My third objection is really the most serious because it concerns safety. A recent survey showed that over 80 per cent of all accidents caused by lawn mowers were the result of the misuse or misfunction of the rotary type, and that accidents caused by a rotary mower were usually of a much more serious nature than those caused by reel mowers. Even when guards are used, the whirling rotary blade can hurl a piece of glass, stone, steel or wood at terrific force for many feet. I will not allow my children to come within 100 feet of a rotary when in operation.
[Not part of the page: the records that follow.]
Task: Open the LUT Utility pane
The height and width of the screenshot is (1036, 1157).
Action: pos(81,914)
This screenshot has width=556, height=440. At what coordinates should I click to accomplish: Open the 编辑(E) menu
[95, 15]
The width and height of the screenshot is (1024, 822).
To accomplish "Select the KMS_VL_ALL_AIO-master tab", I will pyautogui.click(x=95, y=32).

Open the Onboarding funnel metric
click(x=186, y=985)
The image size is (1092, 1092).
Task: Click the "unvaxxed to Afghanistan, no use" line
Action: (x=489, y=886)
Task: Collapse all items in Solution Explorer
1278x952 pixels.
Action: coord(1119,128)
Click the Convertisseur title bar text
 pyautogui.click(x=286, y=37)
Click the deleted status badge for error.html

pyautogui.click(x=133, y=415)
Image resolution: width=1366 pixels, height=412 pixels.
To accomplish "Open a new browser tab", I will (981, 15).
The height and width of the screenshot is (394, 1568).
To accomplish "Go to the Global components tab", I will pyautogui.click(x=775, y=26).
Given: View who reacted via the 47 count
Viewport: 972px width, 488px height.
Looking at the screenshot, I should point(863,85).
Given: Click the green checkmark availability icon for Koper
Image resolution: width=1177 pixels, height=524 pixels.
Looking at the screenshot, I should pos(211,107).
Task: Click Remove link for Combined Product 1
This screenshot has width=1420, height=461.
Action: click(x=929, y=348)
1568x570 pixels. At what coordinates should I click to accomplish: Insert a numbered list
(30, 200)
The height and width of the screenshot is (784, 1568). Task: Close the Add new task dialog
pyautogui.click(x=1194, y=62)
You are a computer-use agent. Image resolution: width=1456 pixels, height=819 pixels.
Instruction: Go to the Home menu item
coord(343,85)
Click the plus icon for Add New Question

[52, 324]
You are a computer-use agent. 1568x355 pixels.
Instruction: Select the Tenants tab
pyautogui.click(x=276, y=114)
(Mowing equipment for rough or "meadow" lawns is discussed in Chapter 11.)
A Mowing Routine
Supplied with a good machine, suitable to your situation, you are ready for that vital step—the first mowing. The time for this comes when most of the new grass shoots are 2 to 2.5 inches tall. At that time, they must be mowed, no matter how sparse and thin they seem to be, for it is only by mowing that we can change a mass of individual, unrelated shoots into a tight, smooth sod. The act of mowing forces each young seedling to produce a crown and to begin to throw out stools or root runners. When the blades again reach 2 inches in height, the lawn should be cut. This is not intended to be the final height of the lawn—that is something that will be determined later according to the species or varieties of grass used. If sowing is done in the fall, final height can be set in spring. From an early spring seeding, a lawn should be ready to cut by mid-July.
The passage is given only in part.